As sloth suggests, you can easily edit the delimiter of the log to a comma, thus producing a CSV file.
Working example:
import logging
# create logger
lgr = logging.getLogger('logger name')
lgr.setLevel(logging.DEBUG) # log all escalated at and above DEBUG
# add a file handler
fh = logging.FileHandler('path_of_your_log.csv')
fh.setLevel(logging.DEBUG) # ensure all messages are logged to file
# create a formatter and set the formatter for the handler.
frmt = logging.Formatter('%(asctime)s,%(name)s,%(levelname)s,%(message)s')
fh.setFormatter(frmt)
# add the Handler to the logger
lgr.addHandler(fh)
# You can now start issuing logging statements in your code
lgr.debug('a debug message')
lgr.info('an info message')
lgr.warn('A Checkout this warning.')
lgr.error('An error writen here.')
lgr.critical('Something very critical happened.')
I would agree that you should use the logging module, but you can't really do it properly with just a format string like some of the other answers show, as they do not address the situation where you log a message that contains a comma.
If you need a solution that will properly escape any special characters in the message (or other fields, I suppose), you would have to write a custom formatter and set it.
logger = logging.getLogger()
formatter = MyCsvFormatter()
handler = logging.FileHandler(filename, "w")
handler.setFormatter(formatter)
logger.addHandler(handler)
logger.setLevel(level)
You'll obviously have to implement the MyCsvFormatter class, which should inherit from logging.Formatter and override the format() method
class MyCsvFormatter(logging.Formatter):
def __init__(self):
fmt = "%(levelname)s,%(message)s" # Set a format that uses commas, like the other answers
super(MyCsvFormatter, self).__init__(fmt=fmt)
def format(self, record):
msg = record.getMessage()
# convert msg to a csv compatible string using your method of choice
record.msg = msg
return super(MyCsvFormatter, self).format(self, record)

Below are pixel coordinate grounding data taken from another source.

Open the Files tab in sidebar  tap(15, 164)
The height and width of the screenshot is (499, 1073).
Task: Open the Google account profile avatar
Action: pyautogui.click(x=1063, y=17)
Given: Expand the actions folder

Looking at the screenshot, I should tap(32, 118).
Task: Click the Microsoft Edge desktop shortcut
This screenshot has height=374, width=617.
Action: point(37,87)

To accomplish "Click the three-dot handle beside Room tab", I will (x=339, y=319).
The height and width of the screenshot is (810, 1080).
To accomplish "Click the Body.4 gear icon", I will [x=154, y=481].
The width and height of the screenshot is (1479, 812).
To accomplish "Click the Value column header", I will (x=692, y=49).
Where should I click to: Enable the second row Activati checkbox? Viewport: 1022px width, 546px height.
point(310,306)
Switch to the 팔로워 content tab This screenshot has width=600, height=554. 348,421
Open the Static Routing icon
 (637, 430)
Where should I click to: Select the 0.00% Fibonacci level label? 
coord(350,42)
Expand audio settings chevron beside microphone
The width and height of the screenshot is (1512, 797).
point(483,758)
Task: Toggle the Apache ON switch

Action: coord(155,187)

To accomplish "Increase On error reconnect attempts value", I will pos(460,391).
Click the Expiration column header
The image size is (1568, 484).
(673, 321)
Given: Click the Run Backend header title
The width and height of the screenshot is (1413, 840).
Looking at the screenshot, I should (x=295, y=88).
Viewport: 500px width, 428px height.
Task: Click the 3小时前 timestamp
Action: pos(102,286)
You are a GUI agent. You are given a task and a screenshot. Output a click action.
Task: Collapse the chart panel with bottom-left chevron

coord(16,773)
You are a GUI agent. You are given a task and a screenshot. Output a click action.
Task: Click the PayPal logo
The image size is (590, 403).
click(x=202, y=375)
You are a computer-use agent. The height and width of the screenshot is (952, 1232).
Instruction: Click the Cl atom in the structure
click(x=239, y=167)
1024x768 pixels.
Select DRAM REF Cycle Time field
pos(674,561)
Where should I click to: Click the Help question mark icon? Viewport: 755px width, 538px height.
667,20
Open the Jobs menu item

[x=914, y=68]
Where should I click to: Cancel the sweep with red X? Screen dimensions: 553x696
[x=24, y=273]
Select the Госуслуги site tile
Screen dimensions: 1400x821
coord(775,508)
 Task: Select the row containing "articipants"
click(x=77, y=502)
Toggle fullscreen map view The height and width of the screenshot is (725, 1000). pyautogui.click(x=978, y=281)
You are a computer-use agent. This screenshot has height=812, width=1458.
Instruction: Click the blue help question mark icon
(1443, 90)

Note: I've done something like this before, but haven't tested this particular code sample
As far as doing the actual escaping of the message, here's one possible approach:
Python - write data into csv format as string (not file)
I don't think that is the best idea, but it is doable, and quite simple.
Manually buffer your log. Store log entries in some place, and write them to file from time to time.
If you know that your server will be constantly busy, flush your buffer when it reaches some size. If there may be big gaps in usage, I'd say that new thread (or better process, check yourself why threads suck and slow down apps) with endless (theoretically of course) loop of sleep/flush would be better call.
Also, remember to create some kind of hook that will flush buffer when server is interrupted or fails (maybe signals? or just try/except on main function - there are even more ways to do it), so you don't lose unflushed buffer data on unexpected exit.
I repeat - this is not the best idea, it's the first thing that came to my mind. You may want to consult logging implementations from Flask or some other webapp framework (AFAIR Flask has CSV logging too).